Разумеется, мои суждения об этических возможностях и пристрастиях зеркала чересчур прямолинейны: вообще ведь — повторюсь — зеркало живет и мыслит благоприобретенным, — что отразит, то и вообразит, что вообразит, то и сообразит. Само же по себе оно пусто, и об этом никогда не надо забывать. С такой точки зрения уместно сопоставить зеркало с грамматическими формами, или с отношениями модальности в логике, или с зависимостями математических символов: оно, точно так же, как и грамматические формы, осуществляется только в конкретном «веществе»; вне материи оно бессмысленно. Попытки извлечь из зеркала идеологическую, назидательную, этическую пользу, возложить на него прикладные задачи предпринимаются в искусстве очень часто. Порою авторы устанавливают на сцене поименованный предмет сам по себе (чуть было не вырвалось «собственной персоной», но, пожалуй, столь высокой точки наш антропоморфизм в трактовке зеркала еще не достиг), иногда используют всяческие его эквиваленты да заменители, не требующие, впрочем, специальных оговорок, экспертиз да идентификаций. Портретное полотно кисти прославленного живописца, фотография в семейном альбоме, тень на стене вряд ли кому захочется заявить, будто они фальсифицируют, искажают идею оптического отражения — хотя элемент отсебятины к понятию зеркала все же примешивают. Наконец, в отвлеченном виде принцип зеркала присутствует везде, где просматриваются признаки симметрии. Не ведаю, что из чего произошло: симметрия из зеркала или зеркало из симметрии (в данном случае, думаю, степень родства — чисто схоластическая категория). Но убежден, что ныне эти явления в ряде ситуаций воспринимаются как синонимические. В частности, на страницах художественной литературы.
С направлением или без направления?
Демонстрируя морализаторскую деятельность зеркала, способного, как я только что предположил, определять, различать, сталкивать в поединке духовное и телесное, идеальное и материальное, а также добродетельное и порочное, доброе и злое, разумное и нелепое, сошлюсь на примеры двух великих неоромантиков: Эдгара По и Роберта Стивенсона, чьи нравственные проповеди прозвучали, в буквальном смысле слова, из зеркала.
В «Вильяме Вильсоне» Эдгар По с помощью зеркальной оптики материализует метафору «раздвоение личности», о чем подробнее — потом. А пока отмечу: согласно этой новелле, душу порочного человека раздирают на части противоречия дихотомического типа (нравственный — безнравственный), облекаемые по условиям сюжета в зримую оболочку, почти на грани персонификации.
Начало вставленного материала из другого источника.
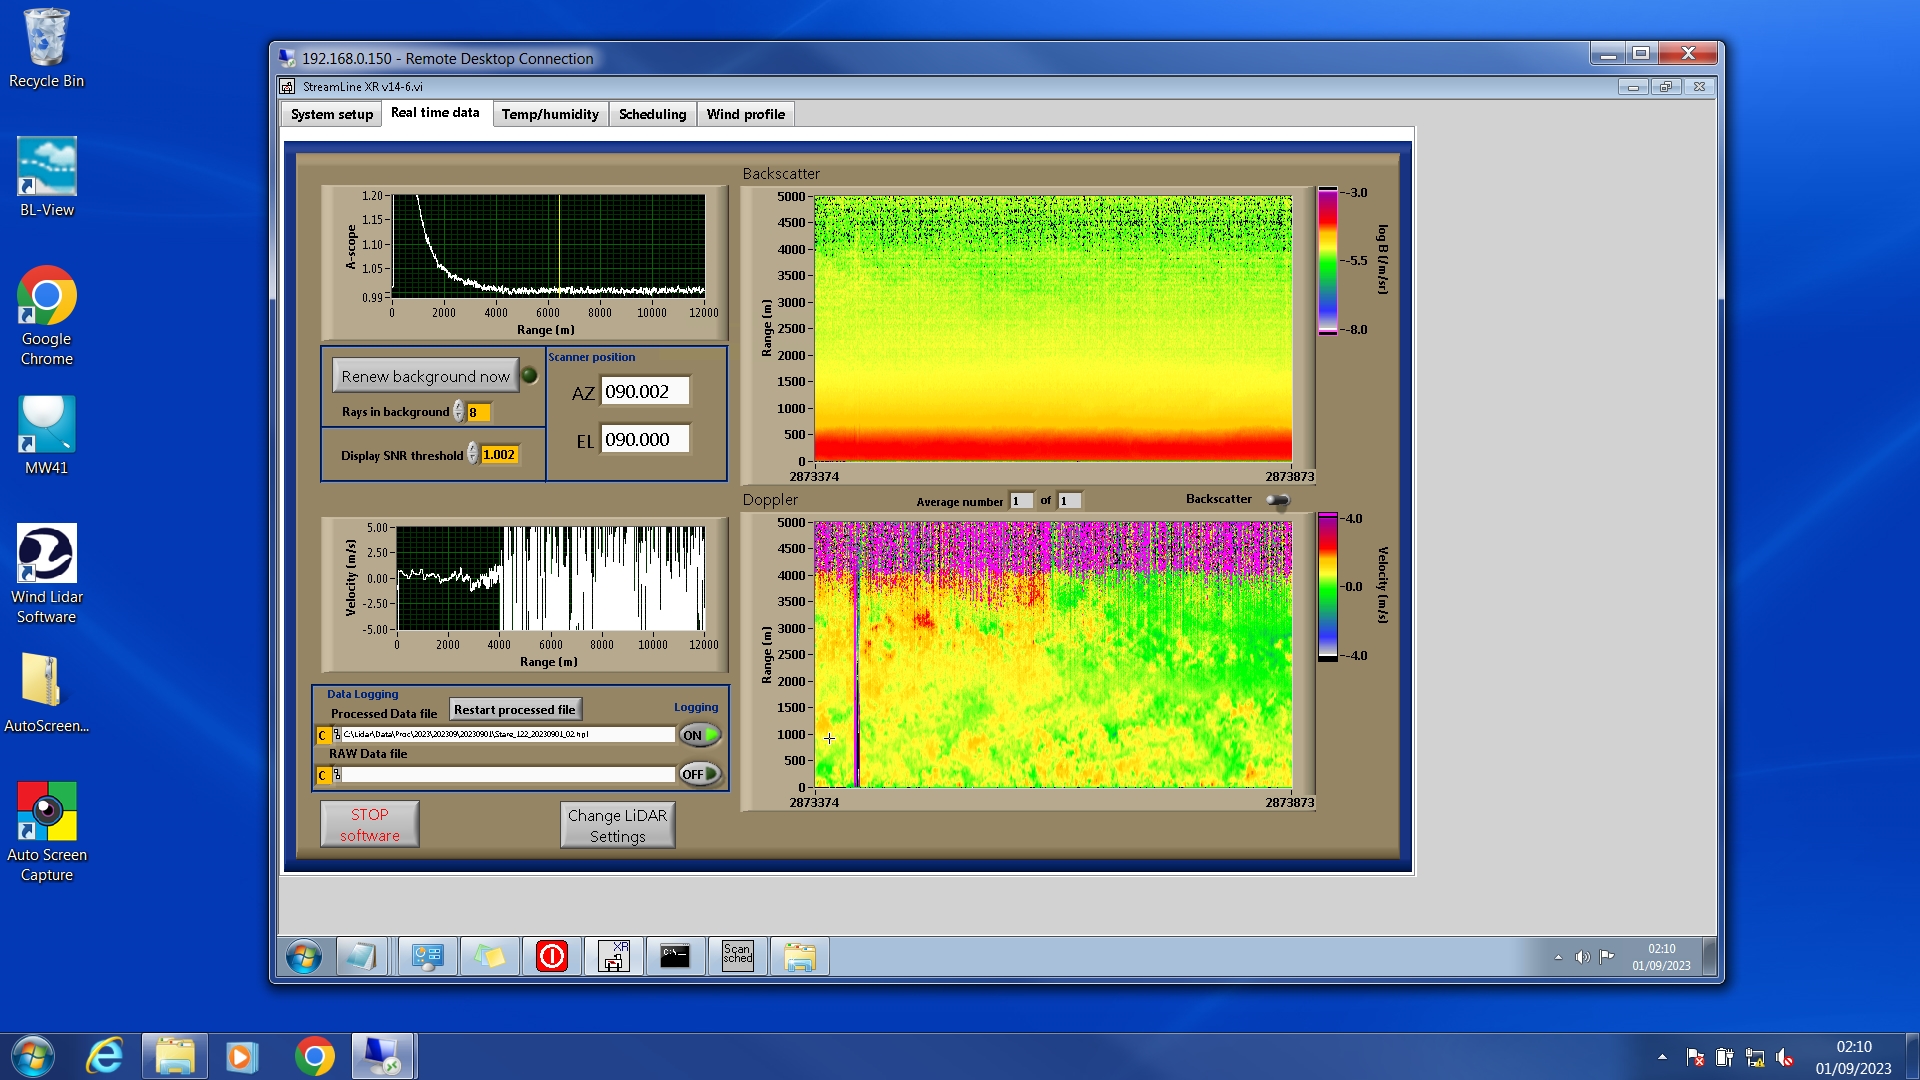Open command prompt in remote taskbar
The width and height of the screenshot is (1920, 1080).
(x=675, y=957)
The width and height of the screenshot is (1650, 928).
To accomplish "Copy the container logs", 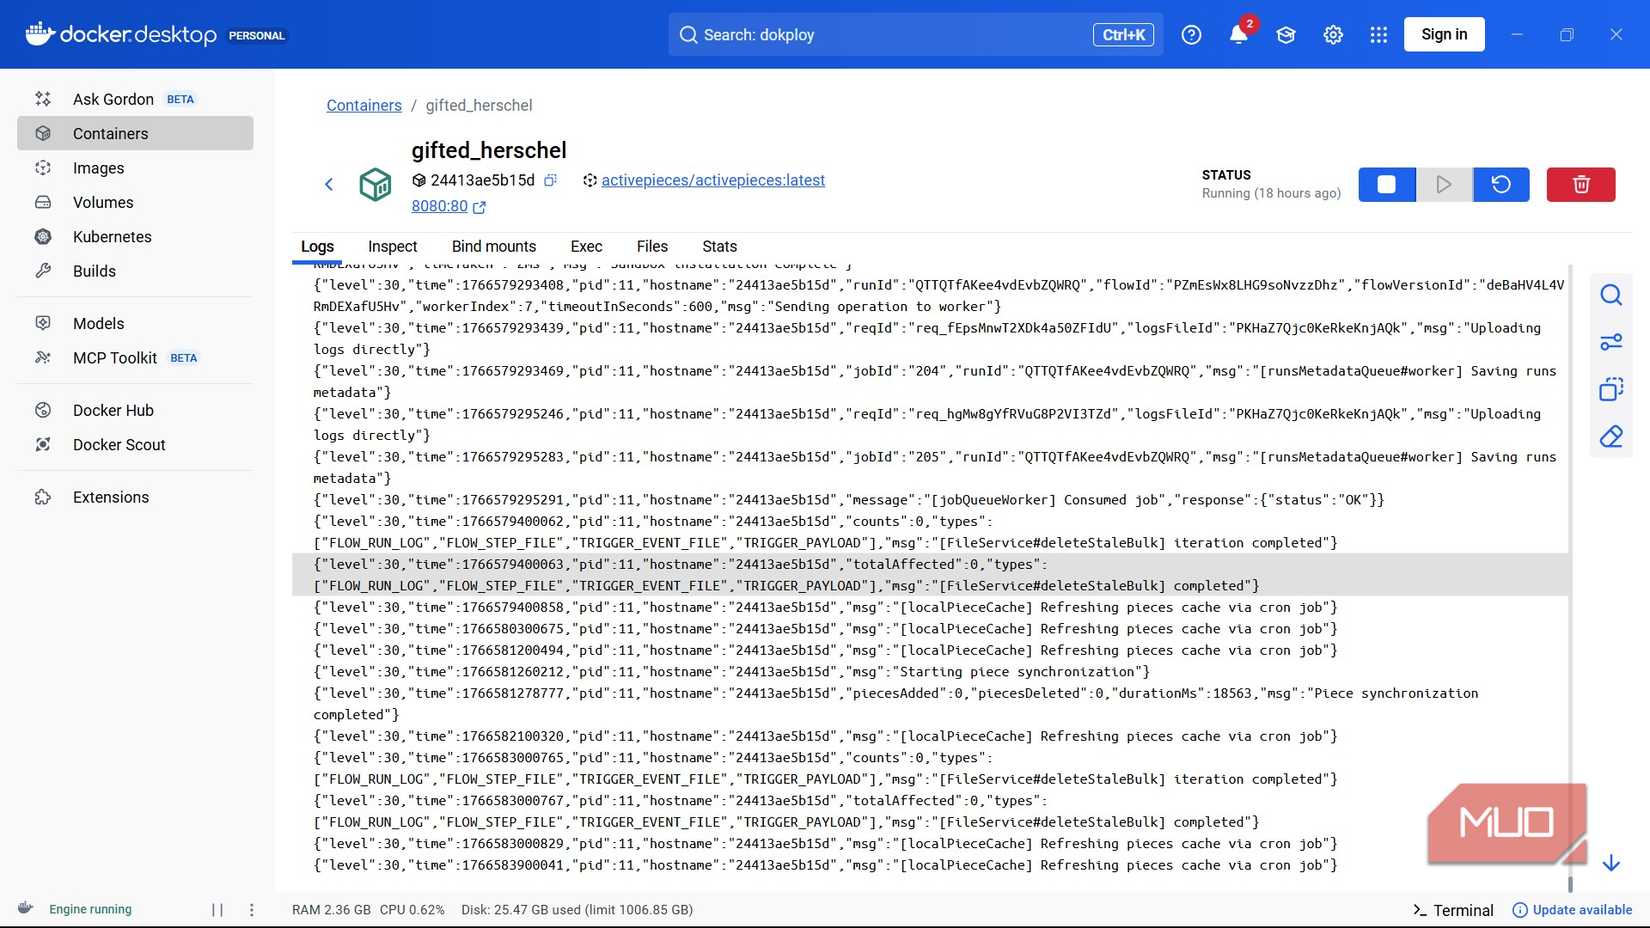I will [x=1611, y=389].
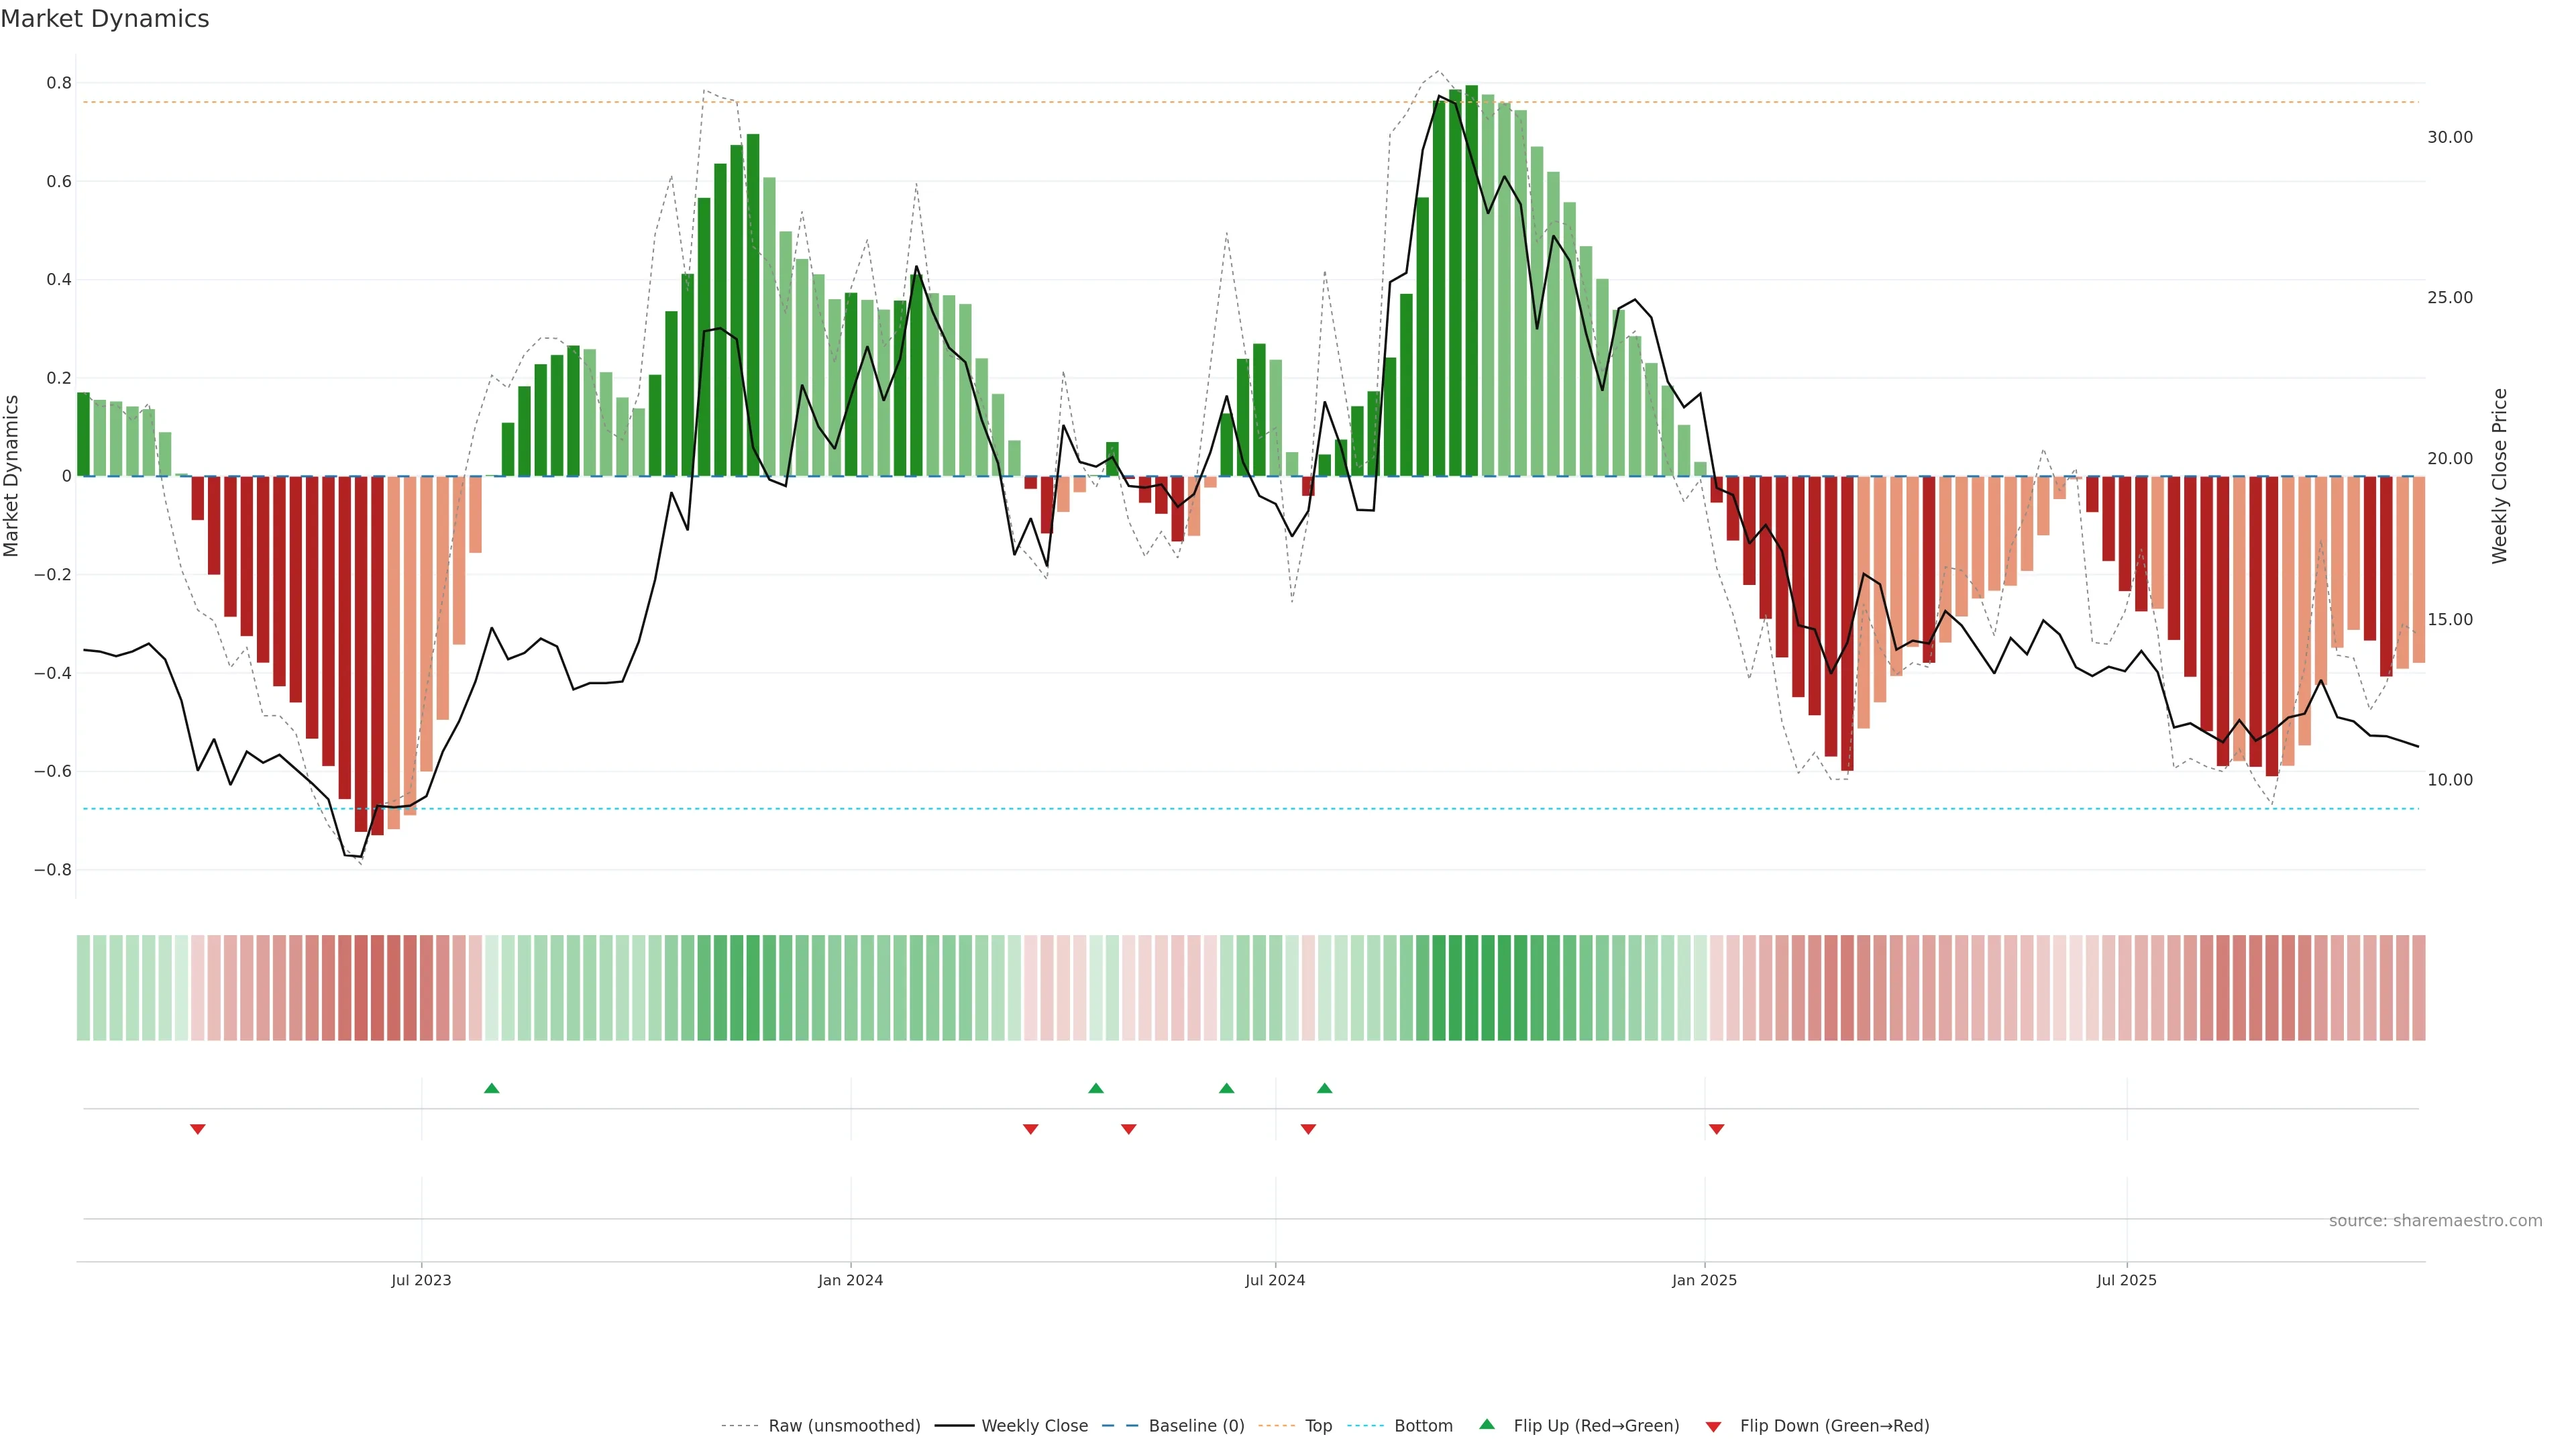
Task: Click the Jul 2025 x-axis label
Action: click(2126, 1280)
И судьбу одного разыгрывают в лицах двое, пока зеркало не возвращает обоих исполнителей к изначальному неразъемлемому «я».
Аналогичен идейный рисунок стивенсоновской «Истории доктора Джекила и мистера Хайда» (о которой в деталях — тоже потом); чтоб его воспроизвести, придется повторить слово в слово весь предыдущий абзац. Герой периодически переключается из одной своей ипостаси в другую, из «позитивной» в «негативную», а стрелку на решающем полустанке событийного развития переводит скромное оптическое устройство, зеркало.
С применением зеркала в его предметном варианте сопряжены неизбежные пертурбации и мутации: ведь реалистическую трактовку действия корректирует теперь демонстративная условность. Естественно, что зеркало-предмет заверстывается в гротесковые концепции действительности — сказочные, сатирические, романтические. Именно там, в сказке, в сатире, в романтизме, оно чувствует себя как дома.
Трезвая, серьезная литература сдержанно относится к сюжетным фантазиям и, соответственно, «опускает» зеркало с небес на землю, до участи комментатора, сеющего заметки на полях. Разумеется, за ним сохранено право на гипотезу, но что такое сослагательное наклонение после осязаемых радостей полнокровной жизни?! И зеркало остается на всех своих прежних будничных постах и позициях: в вестибюлях, сумочках, дортуарах и будуарах, но сбрасывает с себя фаталистические полномочия; предмет — вершитель судеб — умирает — и воскресает в функции приема, идеи.
Будем называть такое зеркало — в отличие от реального редуцированным, подобно тому как называют редуцированным внутренний, спрятанный комизм Свифта и Щедрина в сравнении с откровенным, смеющимся смехом Диккенса, Твена или, допустим, раннего Чехова.